Cresce la preoccupazione delle Nazioni Unite per il numero di civili in fuga nelle regioni settentrionali del Mozambico, mentre gli attacchi condotti da gruppi armati non governativi continuano a infuriare nella provincia di Cabo Delgado. Francesca Fontanini dell'Unhcr in Mozambico: sono persone completamente dipendenti dalla Comunità internazionale

Elvira Ragosta – Città del Vaticano

L’Agenzia Onu per i rifugiati, parla di 530mila persone attualmente sfollate, ma i numeri sono in continuo aumento. Le popolazioni delle zone colpite sono costrette a lasciare velocemente le loro abitazioni, a volte senza la possibilità di portare nulla con sé, nella maggior parte dei casi senza documenti di identità o di stato civile, divenendo così ancor più vulnerabili. La preoccupazione maggiore riguarda le ragazze e le bambine, oggetto di rapimento e violenze da parte dei gruppi armati, e i giovani, che rischiano di essere uccisi o reclutati con la forza. Il 90 per cento degli sfollati ha trovato riparo nelle zone meridionali del distretto di Cabo Delgado, ospitati da amici, parenti o persone di buona volontà. La situazione umanitaria resta difficile da gestire per un così gran numero di sfollati che sta mettendo a dura prova i servizi essenziali delle zone ospitanti. Per questo ieri le Nazioni Unite e i suoi partner hanno chiesto 254 milioni di dollari per l'assistenza d'emergenza.

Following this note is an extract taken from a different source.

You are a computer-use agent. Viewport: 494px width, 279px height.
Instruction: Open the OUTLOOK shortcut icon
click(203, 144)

“Purtroppo la situazione è molto critica. Le persone stanno vivendo in condizioni veramente deplorevoli”. Racconta così a Vatican News da Maputo Francesca Fontanini, responsabile di comunicazione dell’Unhcr per il Mozambico, appena rientrata da Cabo Delgado: “Manca l’accesso ai servizi di base. Ci sono famiglie separate, casi di abusi sessuali e si registra un continuo movimento di persone che si stanno spostando all’interno della provincia di Cabo Delgado, tra i vari distretti”.

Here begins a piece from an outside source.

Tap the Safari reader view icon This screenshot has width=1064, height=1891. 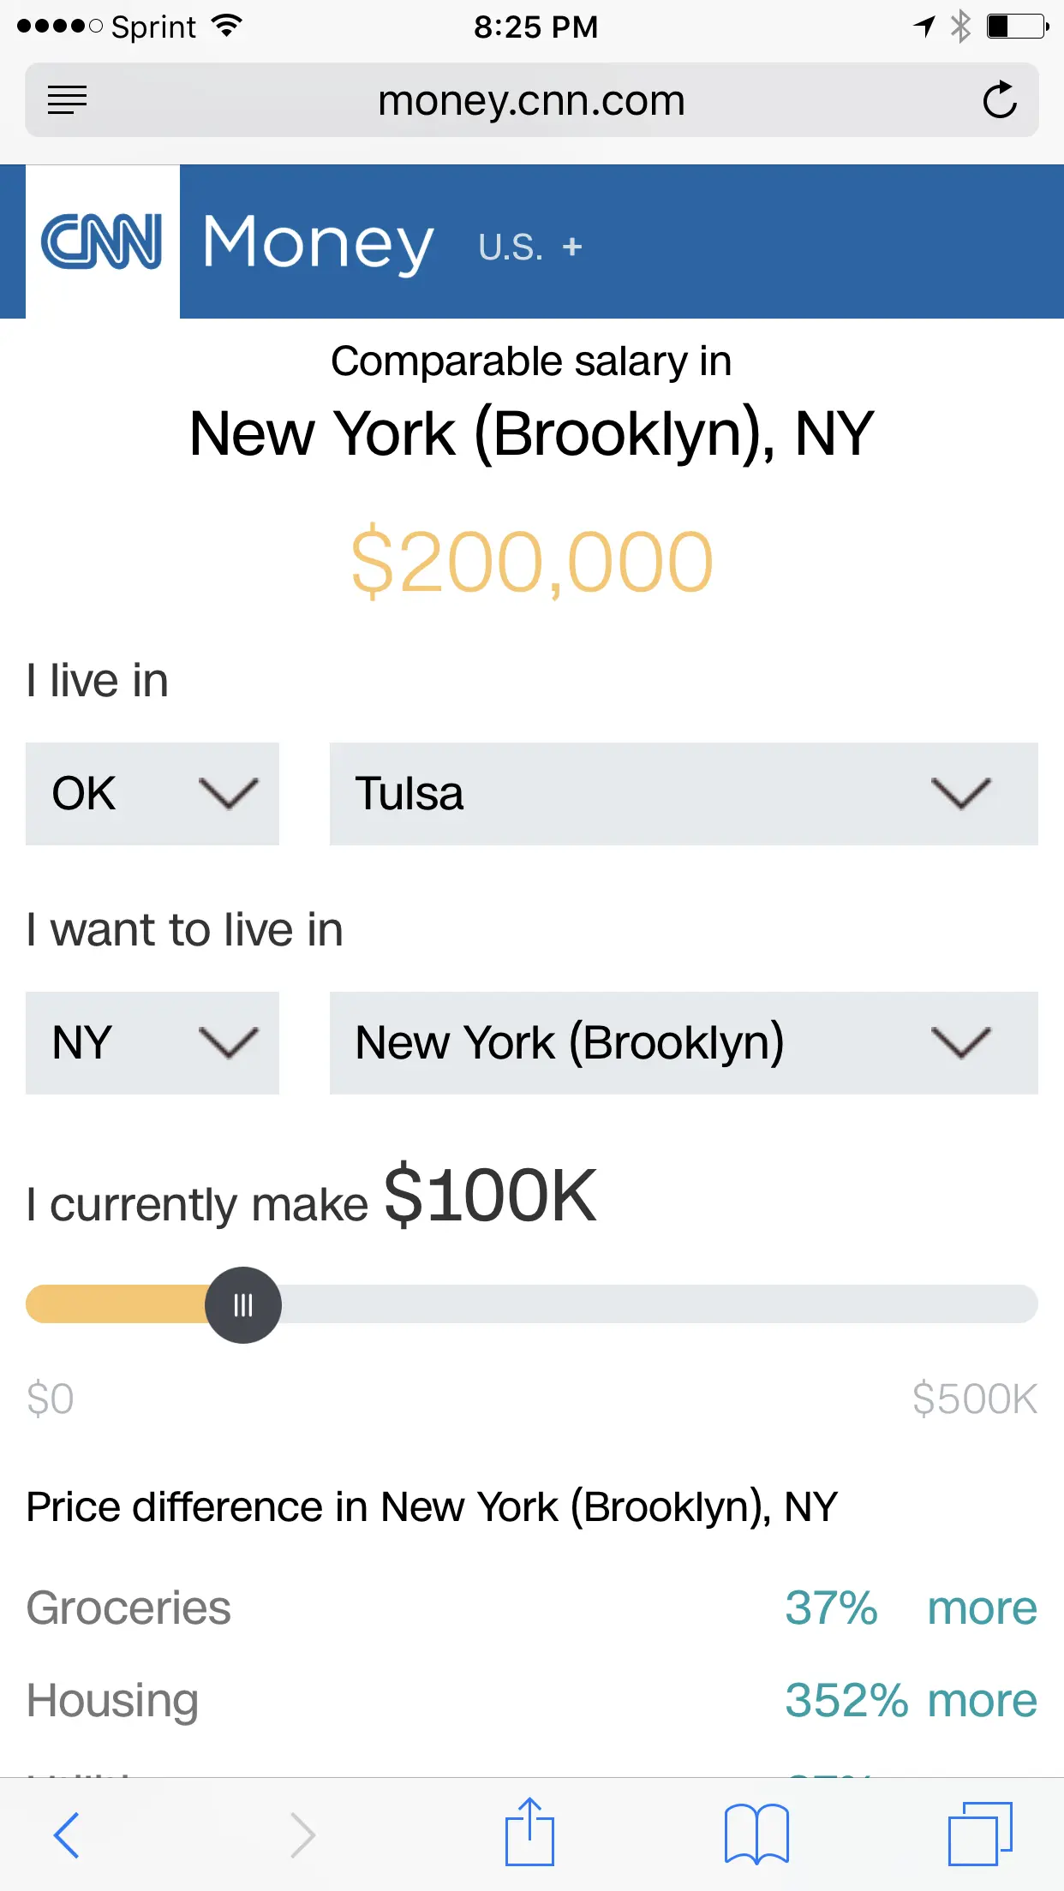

Ascolta l’intervista a Francesca Fontanini:

Le necessità degli sfollati e l’azione dell’Unhcr a Cabo Delgado

Fontanini racconta che l’Unhcr in Mozambico sta coordinando la risposta di protezione a Cabo Delgado, per assicurare il rispetto dei diritti degli sfollati, per dare una risposta concreta alle famiglie che necessitano di acqua, cibo, servizi sanitari e per garantire loro la possibilità di cominciare una nuova vita lontano dalle terre e dalle case che hanno dovuto abbandonare. Inoltre, c’è da organizzare anche il sistema scolastico per i bambini sfollati e consentire loro di proseguire gli studi. L’assistenza umanitaria è necessaria anche per quelle comunità locali della provincia che stanno ospitando la maggior parte degli sfollati, trattandosi di piccole realtà che vivevano già in condizioni precarie a causa dei danni causati dal ciclone della primavera del 2019 soprattutto alle infrastrutture. “Ci sono case – aggiunge Fontanini - in cui vivono anche 52 persone, in condizioni difficili e col rischio di creare drammi psicologici soprattutto nei bambini; ci sono molte donne che sono scappate da sole con i loro figli e hanno bisogno di un sostegno maggiore, così come le persone anziane. Per questo l’appello dell’Onu alla raccolta di 250 milioni di dollari per l’assistenza umanitaria urgente è destinato sia agli oltre 500mila sfollati interni, sia alle comunità locali più vulnerabili che li stanno accogliendo. Intanto, il governo del Mozambico ha iniziato un piano di ricollocazione degli sfollati da alcuni siti, soprattutto a Pemba, capoluogo della provincia di Cabo Delgado, dove è si è concentrata una buona parte delle persone fuggite, cercando di identificare delle aree in cui poter ospitare queste famiglie.

I numeri del conflitto

Dal 2017 un gruppo che si fa chiamare Al-Shabaab, come la milizia somala legata ad Al-Qaeda, e che nel 2019 ha promesso fedeltà al sedicente Stato islamico, ha cominciato ad attaccare la zona. Dalla costa, strategica a causa degli impianti a gas, continuano gli attacchi nell'entroterra. Pemba, capoluogo della provincia di Cabo Delgado, a maggioranza musulmana, aveva 200mila abitanti prima della crisi, oggi sono quasi il doppio. Il conflitto ha causato 2.400 morti, più della metà dei quali civili, secondo l'Ong Acled, che elenca anche più di 700 attacchi dall'ottobre 2017. L’accesso ai terreni agricoli è stato bloccato e altre attività economiche sono state ridotte. Per l’Onu ci sono gravi segnali che la crisi potrebbe sconfinare al di fuori del Paese

Una radicalizzazione islamica in atto

Il presidente del Mozambico, Filipe Nyusi, ha dichiarato nei giorni scorsi che il governo era consapevole della radicalizzazione islamica nella provincia di Cabo Delgado già nel 2012, cinque anni prima che i miliziani jihadisti iniziassero i loro attacchi. In un messaggio ai deputati trasmesso dall'emittente televisiva statale, Nyusi, nato nella provincia di Cabo Degado, ha rivelato l'identità dei presunti leader e i dettagli della crescita della loro organizzazione e ha dichiarato che il loro alto comando è composto principalmente da tanzaniani. "Tra i terroristi uccisi in combattimento – ha aggiunto il presidente -  ci sono cittadini di Tanzania, Congo, Somalia, Uganda, Kenya e la maggioranza dei mozambicani".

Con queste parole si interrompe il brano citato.